Robustness in Large Language Models: A Survey of Mitigation Strategies and Evaluation Metrics
Pankaj Kumar, Subhankar Mishra
TL;DR
The paper surveys robustness in large language models (LLMs), defining robustness as reliable performance under input perturbations, distribution shifts, and adversarial conditions beyond standard accuracy. It systematically characterizes seven interdependent dimensions of robustness, analyzes data, training, architectural, and inference-related sources of non-robustness, and reviews a wide array of mitigation strategies spanning pre-processing, in-processing, intra-processing, and post-processing. The authors also catalog metrics and benchmarks for evaluating robustness across adversarial, OOD, consistency, fairness, and task-specific dimensions, and discuss major challenges and future directions, including scalable defenses, causal understanding, and adaptive evaluation.

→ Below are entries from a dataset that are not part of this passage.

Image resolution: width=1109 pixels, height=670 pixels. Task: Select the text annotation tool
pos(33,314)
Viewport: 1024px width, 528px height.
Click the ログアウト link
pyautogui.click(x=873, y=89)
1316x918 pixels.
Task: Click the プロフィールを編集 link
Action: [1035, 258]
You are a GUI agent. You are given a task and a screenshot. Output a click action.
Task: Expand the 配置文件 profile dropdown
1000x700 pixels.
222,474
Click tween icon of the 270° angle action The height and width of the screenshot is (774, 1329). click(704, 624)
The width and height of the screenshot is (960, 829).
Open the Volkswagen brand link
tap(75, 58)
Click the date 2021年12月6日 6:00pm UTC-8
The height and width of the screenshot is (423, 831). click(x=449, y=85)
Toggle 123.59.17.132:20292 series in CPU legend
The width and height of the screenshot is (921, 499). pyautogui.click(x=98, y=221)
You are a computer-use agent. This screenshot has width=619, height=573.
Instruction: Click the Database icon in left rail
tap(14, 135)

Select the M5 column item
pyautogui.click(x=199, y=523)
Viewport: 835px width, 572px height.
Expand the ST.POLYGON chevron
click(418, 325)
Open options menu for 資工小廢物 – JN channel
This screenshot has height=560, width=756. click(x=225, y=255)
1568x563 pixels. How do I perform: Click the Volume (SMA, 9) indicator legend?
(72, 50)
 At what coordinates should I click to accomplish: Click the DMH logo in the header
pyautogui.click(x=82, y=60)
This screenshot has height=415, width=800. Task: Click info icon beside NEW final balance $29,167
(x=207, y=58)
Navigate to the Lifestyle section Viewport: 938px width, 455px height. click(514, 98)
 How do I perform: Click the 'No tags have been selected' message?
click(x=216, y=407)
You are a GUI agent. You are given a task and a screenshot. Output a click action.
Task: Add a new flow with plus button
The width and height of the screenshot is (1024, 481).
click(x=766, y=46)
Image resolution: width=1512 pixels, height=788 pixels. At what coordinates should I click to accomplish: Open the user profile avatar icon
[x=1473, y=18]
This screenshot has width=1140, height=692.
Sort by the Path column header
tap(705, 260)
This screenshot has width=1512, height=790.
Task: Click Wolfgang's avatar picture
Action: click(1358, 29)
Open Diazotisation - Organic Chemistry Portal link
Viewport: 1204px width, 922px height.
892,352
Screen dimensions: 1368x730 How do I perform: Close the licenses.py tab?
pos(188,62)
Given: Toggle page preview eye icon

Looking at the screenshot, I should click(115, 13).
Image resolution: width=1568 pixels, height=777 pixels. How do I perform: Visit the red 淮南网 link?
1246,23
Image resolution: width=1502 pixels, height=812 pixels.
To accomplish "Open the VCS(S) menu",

By integrating cross-domain insights and outlining practical mitigation and evaluation frameworks, the survey aims to accelerate the development of trustworthy, robust LLMs for real-world deployment.
Abstract
Large Language Models (LLMs) have emerged as a promising cornerstone for the development of natural language processing (NLP) and artificial intelligence (AI). However, ensuring the robustness of LLMs remains a critical challenge. To address these challenges and advance the field, this survey provides a comprehensive overview of current studies in this area. First, we systematically examine the nature of robustness in LLMs, including its conceptual foundations, the importance of consistent performance across diverse inputs, and the implications of failure modes in real-world applications. Next, we analyze the sources of non-robustness, categorizing intrinsic model limitations, data-driven vulnerabilities, and external adversarial factors that compromise reliability. Following this, we review state-of-the-art mitigation strategies, and then we discuss widely adopted benchmarks, emerging metrics, and persistent gaps in assessing real-world reliability. Finally, we synthesize findings from existing surveys and interdisciplinary studies to highlight trends, unresolved issues, and pathways for future research.